A ex-secretária de Saúde de Rolândia, Rosane Alves, também seria ouvida na manhã desta segunda, mas a defesa dela pediu para remarcar o depoimento. O G1 tenta contato com a defesa de Rosane Alves.


De acordo com o Ministério Público do Paraná (MP-PR), o depoimento de Francisconi, que está sendo monitorado por tornozeleira eletrônica como outros investigados, ainda não tem data marcada.


“Não teve nenhum tipo de ilícito, eu não fiz nada de errado, com relação a isso estou bastante tranquilo”, afirmou o prefeito afastado à RPC Londrina.


OPERAÇÃO PATROCÍNIO


A investigação foi realizada pelo Gaeco e pelo Gepatria e aponta o pagamento de mais de R$ 230 mil em propina, além da utilização de R$ 24.449, de dinheiro público, para o pagamento de contratações de serviços sem a realização de licitações ou com a dispensa do procedimento, segundo o Gepatria.


De acordo com o MP-PR, houve direcionamento de licitações, modificações indevidas em contratos, superfaturamento e falsificação de notas fiscais.


O Gepatria informou que as investigações foram realizadas entre dezembro de 2017 e julho de 2018, mas foram identificadas que irregularidades desde dezembro de 2015.

Segundo a promotoria, o dinheiro desviado tinha como destino a campanha de reeleição do prefeito Luiz Francisconi Neto (PSDB), em 2016.


O Ministério Público informou que quatro pessoas firmaram acordos de delação premiada e colaboram com as investigações.

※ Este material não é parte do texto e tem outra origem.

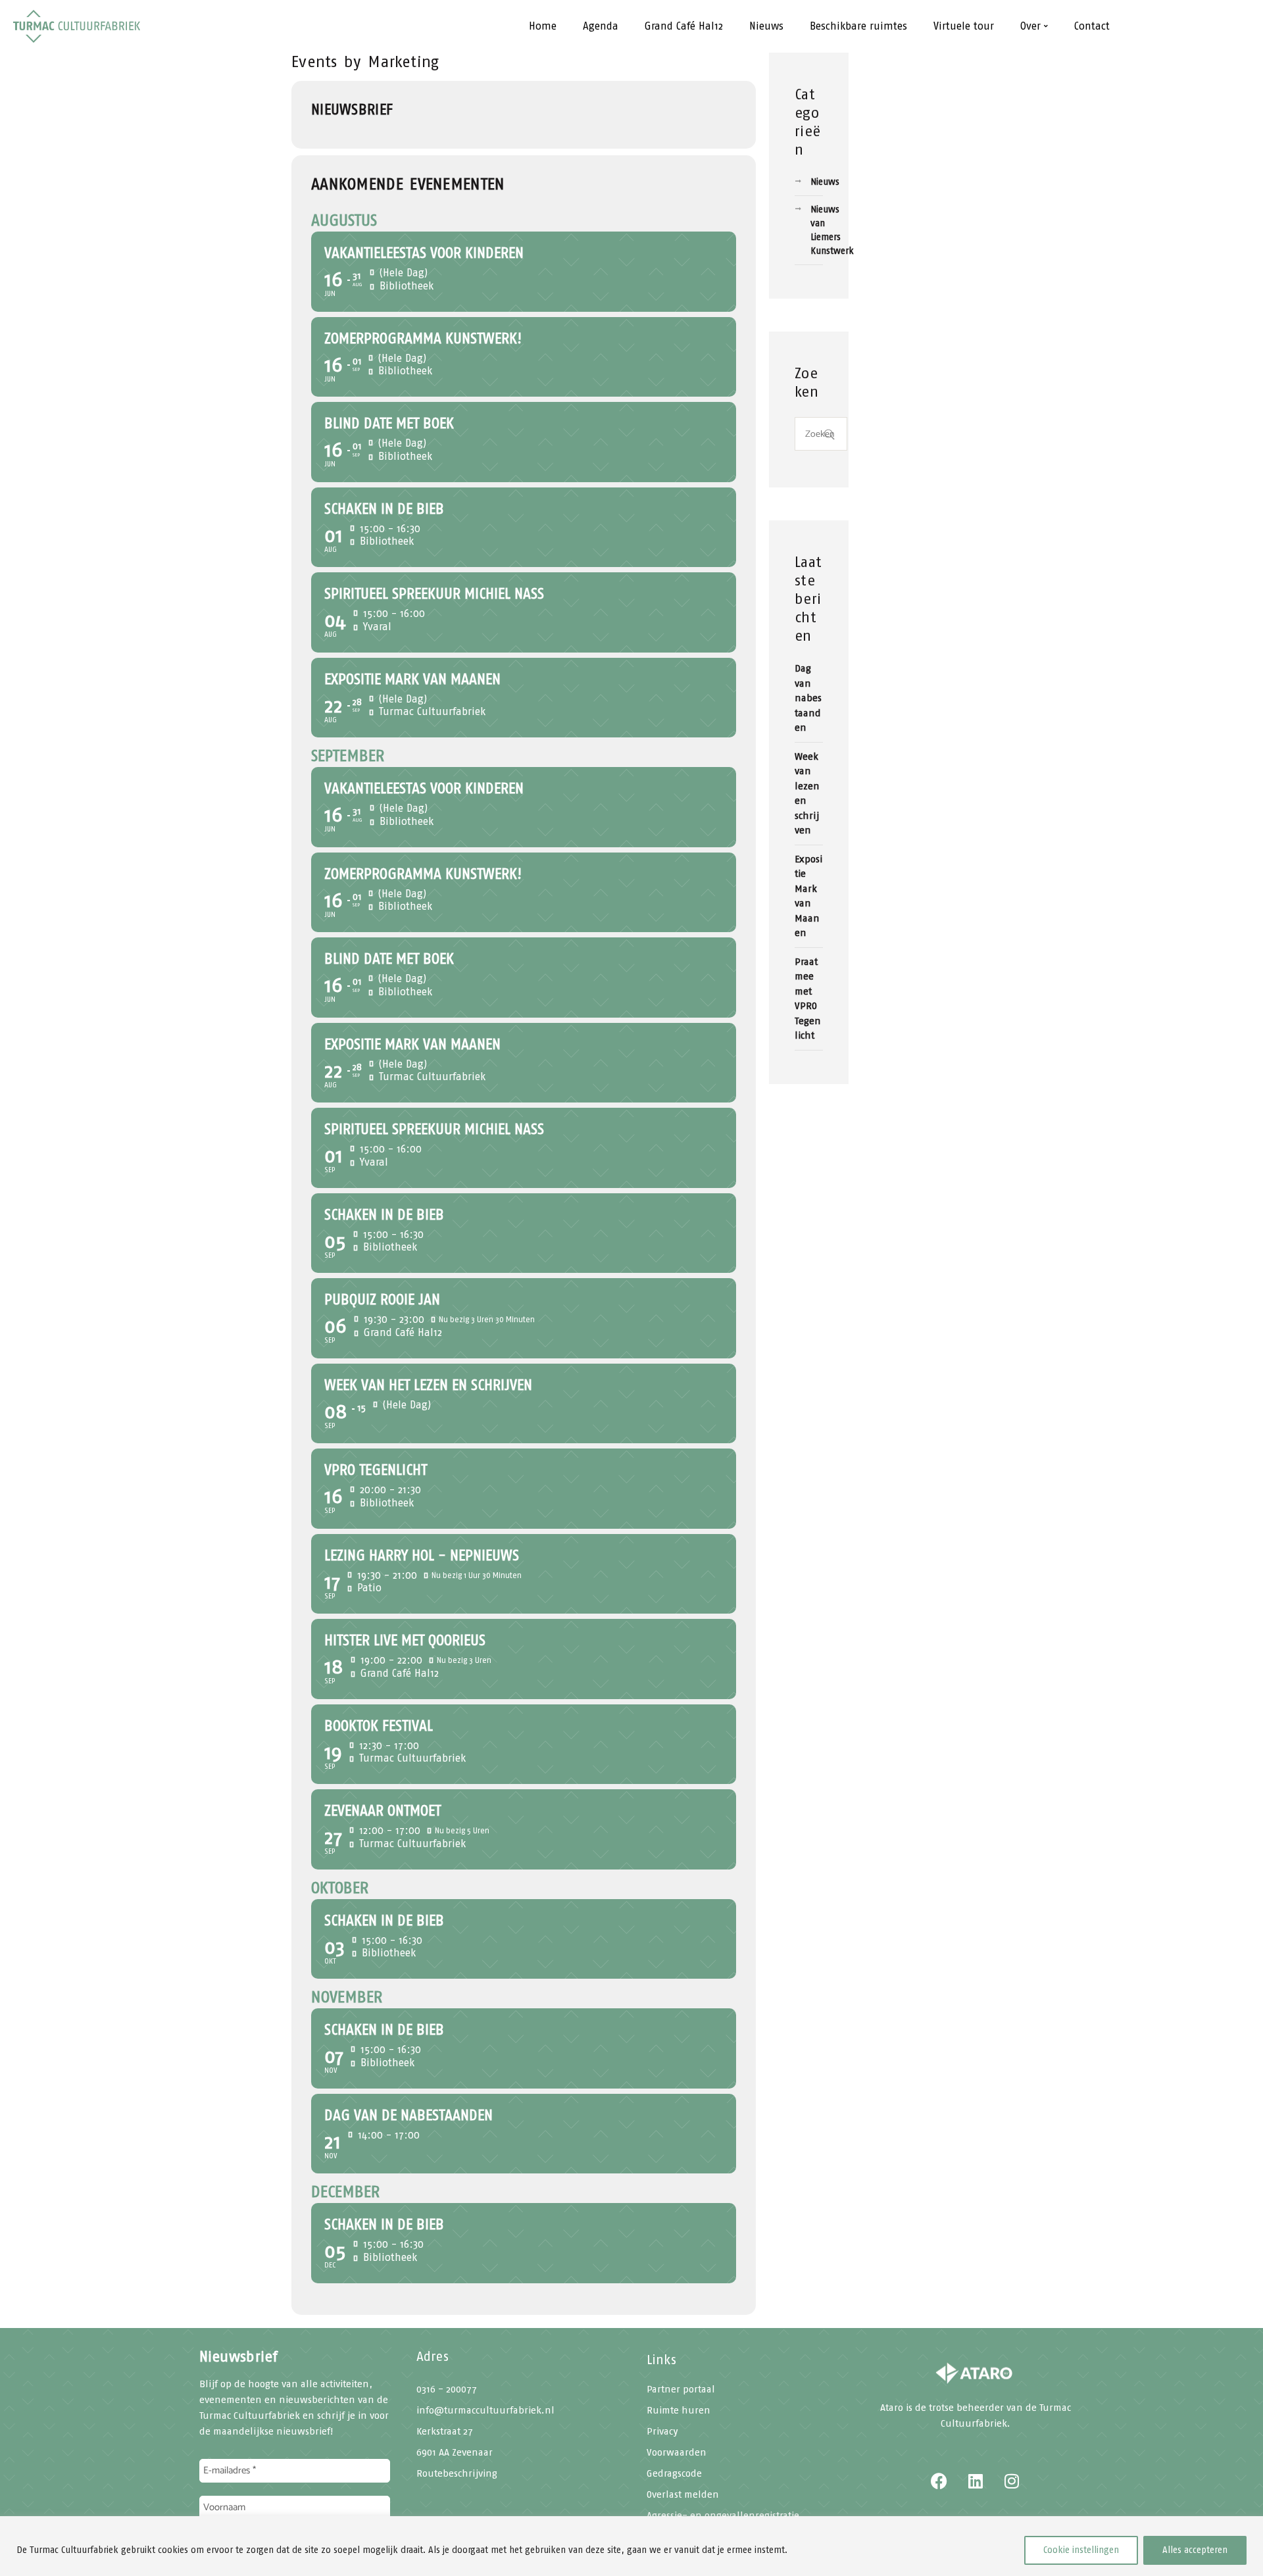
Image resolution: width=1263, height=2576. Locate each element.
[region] (631, 2546)
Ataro (891, 2408)
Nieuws (824, 181)
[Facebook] (939, 2480)
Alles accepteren (1194, 2550)
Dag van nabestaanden (808, 697)
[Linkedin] (975, 2480)
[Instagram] (1011, 2480)
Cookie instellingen (1081, 2550)
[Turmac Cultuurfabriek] (975, 2375)
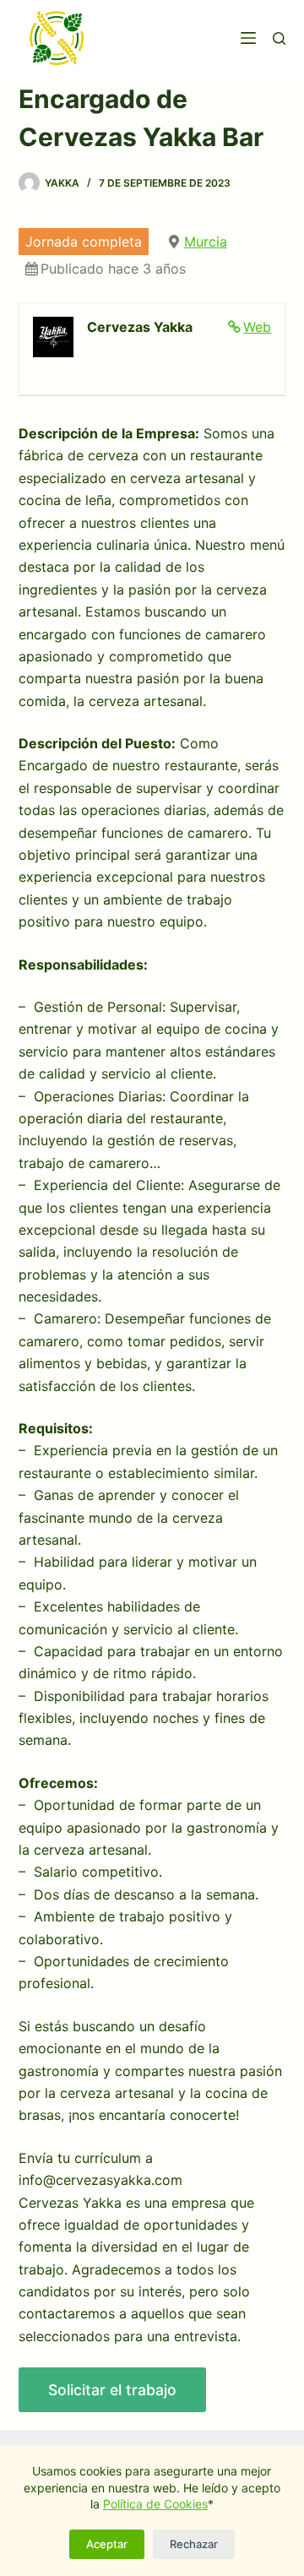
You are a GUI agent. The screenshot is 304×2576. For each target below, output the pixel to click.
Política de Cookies (155, 2504)
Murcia (205, 241)
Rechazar (194, 2544)
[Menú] (248, 38)
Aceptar (107, 2544)
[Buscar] (279, 38)
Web (257, 326)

Entre eles estão três ex-secretários municipais e um empresário.


Entre os crimes investigados estão organização criminosa e corrupção ativa e passiva.


O Tribunal de Justiça do Paraná (TJ-PR) determinou o afastamento dos cargos do prefeito, do chefe de gabinete, de cinco secretários, do procurador, do subprocurador do município e de uma servidora. Todos eles e quatro empresários são monitorados por tornozeleira eletrônica.